The Sanatorium(85)
“It’s fine, Sara.” Stepping forward, Cecile gently touches her arm.
Elin looks at her, a horrible feeling of trepidation weighing heavy in her stomach.
Something’s happened.
“It’s just, just—” Sara’s face is flushed, blotchy. “Margot. I can’t find her.” Any pretense at holding it together is lost as she starts to cry, a throaty sob that makes her chest heave. “I think she’s missing. I haven’t seen her since last night.”
68
Missing?” Cecile repeats, catching Elin’s eye.
Still crying, Sara gives a tight nod. “I’ve checked everywhere. I can’t find her.” She folds, refolds her hands. “After what’s happened . . .”
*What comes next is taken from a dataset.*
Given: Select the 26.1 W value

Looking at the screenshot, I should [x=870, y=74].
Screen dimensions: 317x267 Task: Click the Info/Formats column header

Cecile steps forward, out into the corridor, her movements jerky. Elin senses she’s struggling to keep it together. “Sara, I know it’s hard, but please tell us what you know.”
“I’ll try,” she says. “Margot and I, we’re sharing a room. When I woke up this morning, she was gone. I thought right away that something was wrong, but I told myself I was being stupid, imagining things, that she just got up early—” She stops; takes a hiccupy gulp of air. “I’m not sure, but her side of the room . . . it looks like there’s been a struggle.”
“You’ve asked other people if they’ve seen her?”
“Yes, that’s what I’ve being doing this morning. No one has. There’s only a few of us left; if she was about, someone would have seen her.”
“What about her phone?” Cecile asks.
“It’s gone, but she’s not answering.”
“But there are staff in the corridor to the rooms.” Cecile sounds hesitant, uncertain. “No one can go in and out without them seeing.”
“I know.” Sara’s eyes are dark. “But she’s gone. I know she has.” Her voice is now high-pitched, panicky. “I’ve looked everywhere.”
Elin stands very still, absorbing her words.
It’s another one. It has to be.
She doesn’t like it. This timing, so soon after Laure . . . it seems like it’s becoming something frenzied, spiraling out of control.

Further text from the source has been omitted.